Anyone familiar with waiting for news (from whether you got the job you interviewed for to what those medical test results are going to say) knows the anxiety that comes with this type of uncertainty. Even if you’re expecting good news (like literally expecting a child), the time in between—where you’ve got nothing to do but wait—can be exhausting and stressful. But there may be a better way to wait: staying in the present moment through mindfulness meditation, according to new research published in the journal Personality and Social Psychology Bulletin.

Lead researcher Kate Sweeney, PhD, an associate professor of psychology at UC Riverside, and her team designed two studies to see if law school graduates who were either naturally mindful (as measured by a commonly used scale) or who were told to listen to and practice a 15-minute guided meditation fared better while waiting for the results of the bar exam, which takes four months to process.

Sweeney has previously studied how people cope with waiting periods. She’s found that oft-used tactics to make waiting less miserable, like trying to distract oneself, adopting a cheery disposition or bracing for the worst, can actually make the waiting period more stressful. “We know from lots of research that rumination (repetitive thoughts about the past) and worry (repetitive thoughts about the future) are quite unpleasant and even harmful to our health and well-being,” she said in the study’s press release. “It’s important to seek solutions to this painful form of mental time-travel.”

The first study measured how mindful 150 graduates already were and the second study had 90 graduates practice the guided mindfulness meditation at least once a week while they waited to get their bar results. (The first group wasn’t told to actively practice mindfulness during the study.) Both groups took a variety of questionnaires during the four month waiting period, including ones that measured how well they thought they were coping with the wait, how they were their managing expectations about the results and how worried they were.

As you’d expect, everyone waiting for the results was pretty anxious. One participant in the study told researchers, “I had a nightmare where I couldn’t determine whether I had passed or failed the bar exam and I spent the entire dream trying to find out my results. I have these sort of bar exam nightmares once every couple weeks.” Another person said “I got sick, like fever flu sick, and I think it’s because my anxiety levels have slowly been building up to today!! I was constantly thinking and thinking about the results.”

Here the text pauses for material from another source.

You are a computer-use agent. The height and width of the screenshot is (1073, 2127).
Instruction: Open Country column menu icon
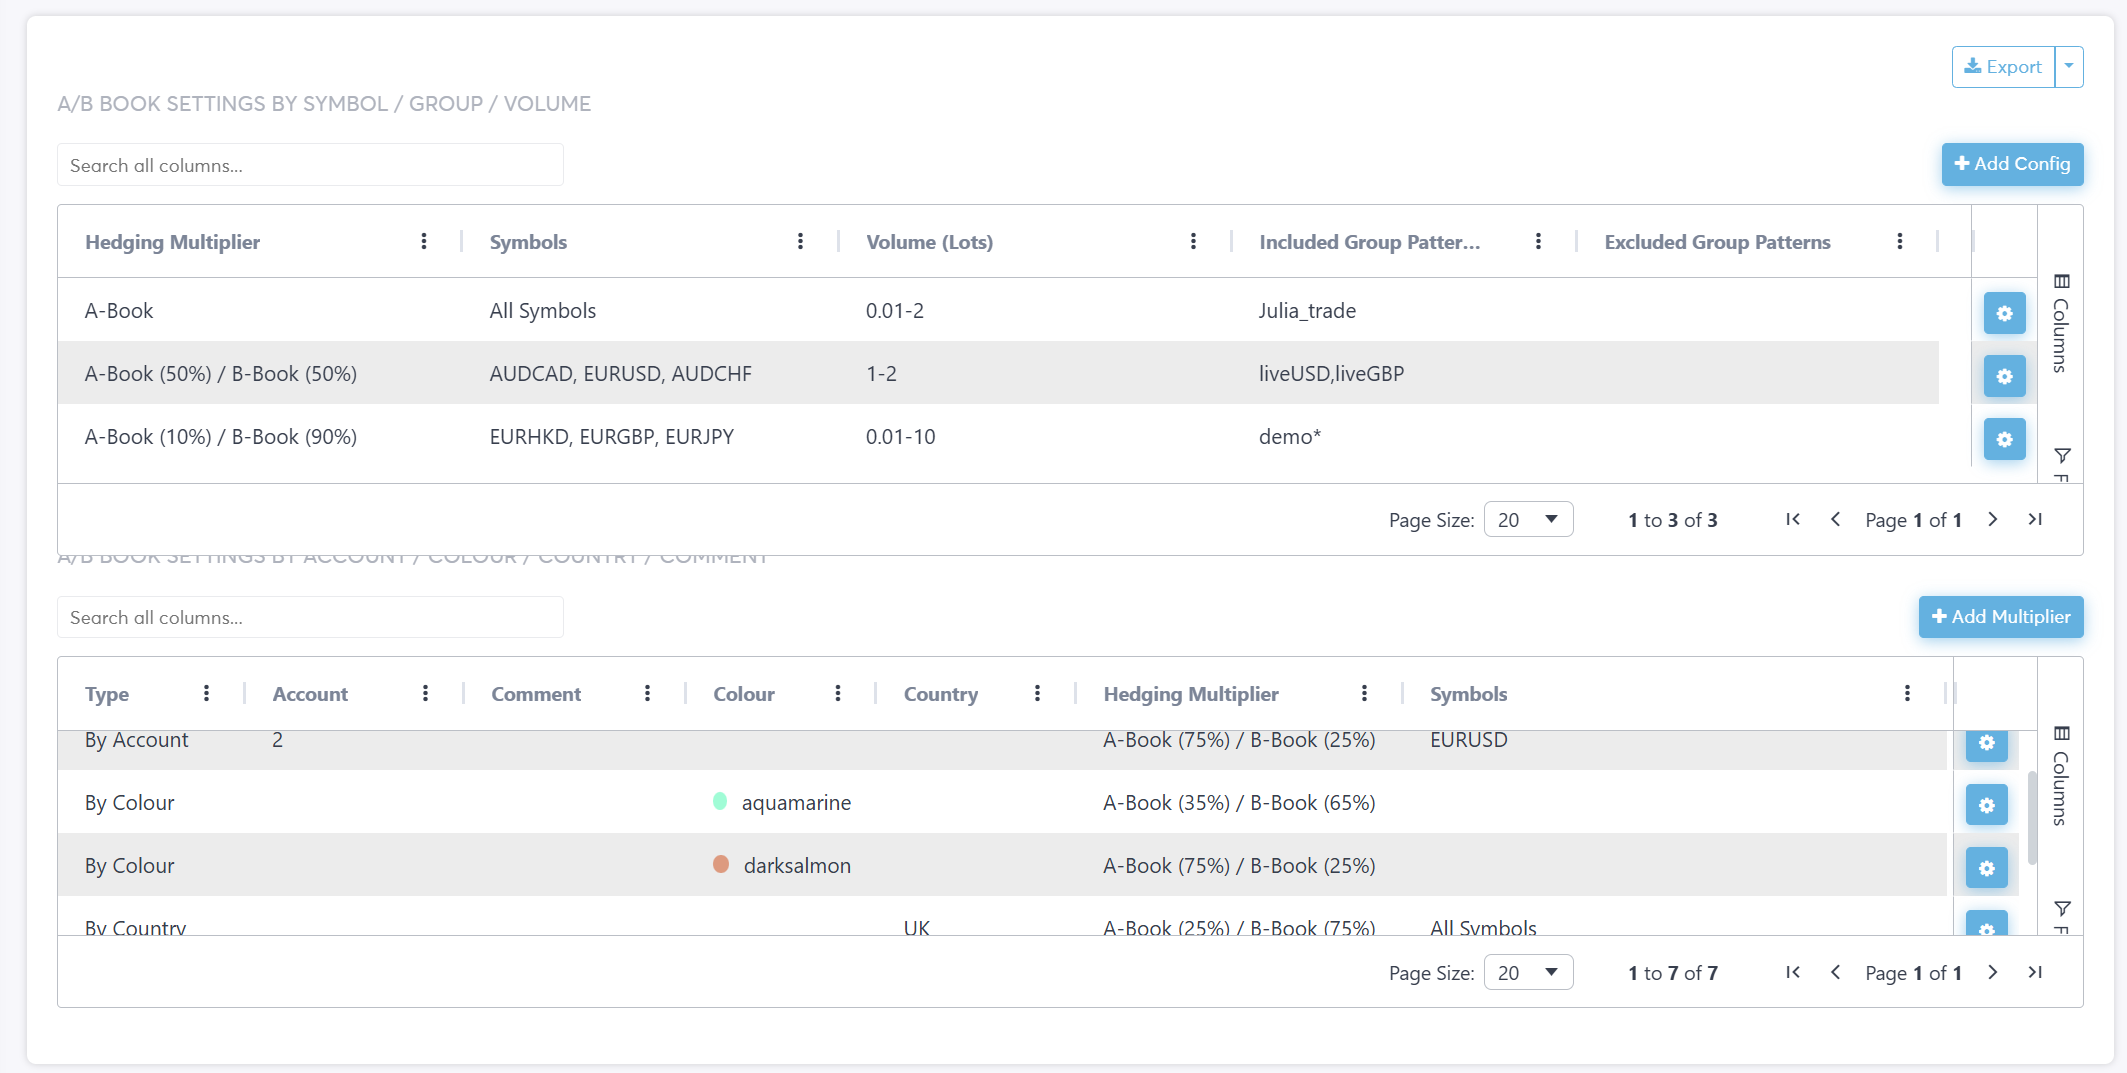(1037, 693)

The researchers found that both people who scored higher in mindfulness traits and those who practiced mindfulness meditation weekly fared better: they weren’t as worried as their less-mindful peers, they braced less for the worst case scenario and felt they were coping better with the wait.

Sweeney hypothesized one reason why mindfulness might be such a helpful intervention. Part of it has to do with staying in the moment and not thinking about the future or past, and another is that it appeared mindfulness helped postpone the “bracing” for the worst phenomenon that can accompany stressful waiting periods. While bracing can help keep your expectations in check, the study authors write, it can be bad if it happens too early in the waiting period. “People who were more mindful (Study 1) or who engaged in mindfulness meditation (Study 2) braced later,” the study authors write, and those people, on average, reported coping better overall with the wait.

“We know that meditation is a great way to reduce everyday stress, but our study is the first to see if it also makes it easier to wait for personally significant news. This study is also one of the first to identify any strategy that helps people wait better, and it also shows that even brief and infrequent meditation can be helpful,” Sweeney said in the press release.

While more research in this area is needed, these findings suggest that people in distress have at their disposal a free and easy method to cope with waiting, no matter what it is that they’re waiting for. “Meditation isn’t for everyone, but our study shows that you don’t have to be a master meditater or go to a silent meditation retreat to benefit from mindfulness,” Sweeney said in the press release. “Even 15 minutes once a week, which was the average amount of meditation practiced by our participants, was enough to ease the stress of waiting.”